### Instructions
A) According to the text on the basics of mediation, what proportion of cases handled by The McCammon Group reach settlement?
B) Render this sentence from the text on mediation into Spanish: "The basic role of a mediator is not to render a decision but to facilitate a negotiation."
C) Carry on the text on the basics of mediation, picking up after its final sentence.

### Quoted text

··········

The Basics of Mediation
Mediation is a voluntary, consensual process that uses a, neutral third party to facilitate the negotiation of disputes. The goal is to reach a binding settlement agreement.
CASES AMENABLE TO MEDIATION
“Generally…almost any civil dispute is amenable to mediation.”
Virginia Supreme Court Chief Justice Carrico, 3/27/95
THE BENEFITS OF MEDIATION
The use of mediation is increasing dramatically across the nation. Generally, the advantages of mediation are recognized to be numerous and substantial:
- Control by parties – The parties remain in charge of the outcome.
- Opportunity for better results – The parties understand their dispute and their needs better than any court or jury could.
- Effective – Approximately 85% of cases handled by The McCammon Group reach settlement.
- Greater compliance – Parties are more likely to comply with a mediated result than with a judgment or an arbitration award.
- Reduced time and expense – Mediations are usually concluded within a day. They can be scheduled within a few days.
- Voluntary, consensual process – The parties stay in control. The result is determined by the parties.
- Preserved, improved relationships between parties – This is important where the parties have an on-going business or personal relationship.
- Decreased stress and disruptions to ongoing activities.
- Private and confidential
- Improved skills and relationships – Mediation helps parties in future negotiations and dispute resolution.
AGREEING TO MEDIATE
There are several ways to get to mediation.
1. Most often, one party decides it would be helpful to resolve the dispute through mediation and suggests mediation to the other party. The other side, typically, agrees.
2. In pending litigation, the court often suggests or even orders that the parties consider mediation.
SELECTING THE MEDIATOR
Once the parties have agreed in principle to the mediation process, The McCammon Group works with counsel to determine which of its mediators would be best suited to serve. Resumes are available to help the parties in their selection.
The basic role of a mediator is not to render a decision but to facilitate a negotiation. If the parties choose, an additional role of a mediator may be to evaluate the issues in dispute. These roles should be considered in picking a mediator. Additional factors to be considered involve the individual characteristics of the mediator:
- Neutrality and integrity
- Inter-personal skills
- Subject matter expertise, if the parties desire evaluation of the issues
Before the mediation occurs, the attorneys usually confer briefly with the mediator, typically by phone, to cover various particulars in preparation for the mediation: anticipated duration, attendees, format of mediation, etc. If the parties and the mediator deem it helpful, the parties may agree to submit prior to the mediation various pleadings, documents, photographs, etc. to give the mediator a background in the facts and the law of the dispute.

··········

### Dataset section
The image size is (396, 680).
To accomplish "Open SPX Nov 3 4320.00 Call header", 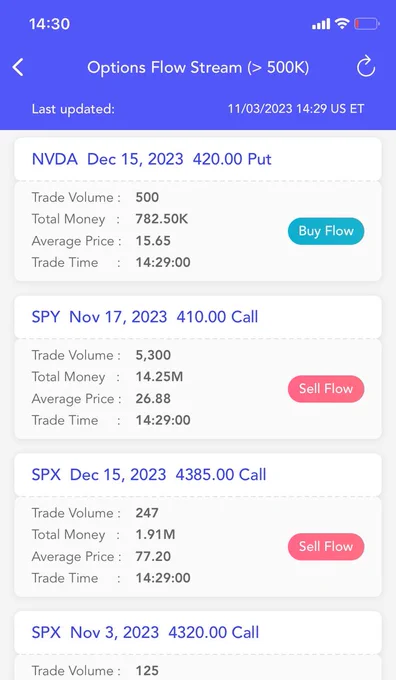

··········

### Responses for each task
A) Approximately 85%.

B) La función básica de un mediador no es dictar una decisión, sino facilitar una negociación.

C)
THE MEDIATION SESSION
The mediator first explains the process to be utilized and establishes the ground rules. All those in attendance sign a mediation agreement which, among other things, binds them to strict confidentiality.
PRESENTATION OF VIEWS
One party presents its view of the dispute. This presentation is informal and can be accomplished in any number of ways. This can be done by the attorney and/or the party. Pertinent documents are often presented. Cross-examination is not used; nor are any rules of evidence or procedure utilized. The other party (or parties) then responds in kind. Each party is free to respond until it is satisfied that its views have been fully presented.
PROBLEM SOLVING/NEGOTIATING STAGE
The parties and their counsel, working with the mediator, then initiate negotiations. The mediator focuses the parties on solving problems.
While the legal and factual aspects of the dispute continue to be relevant in the negotiation, the possible solutions may involve extra-legal issues, including business and personal matters. These non-legal matters are often at the heart of the dispute, yet they cannot be adequately addressed in a courtroom.
The negotiations continue until successfully completed or until an impasse is reached. The presence of a decision maker for each party is critical to these negotiations.
Often, these negotiations and problem-solving activities involve private caucusing among the mediator, one party and its attorney. Anything identified in a caucus as confidential will not be disclosed by the mediator to the other side without authorization. The mediator will then meet privately with the other party and counsel.
When a resolution is reached, a settlement agreement is reduced to writing and signed by the parties. If no agreement is reached, then the session is adjourned with clarity as to the status of the negotiations.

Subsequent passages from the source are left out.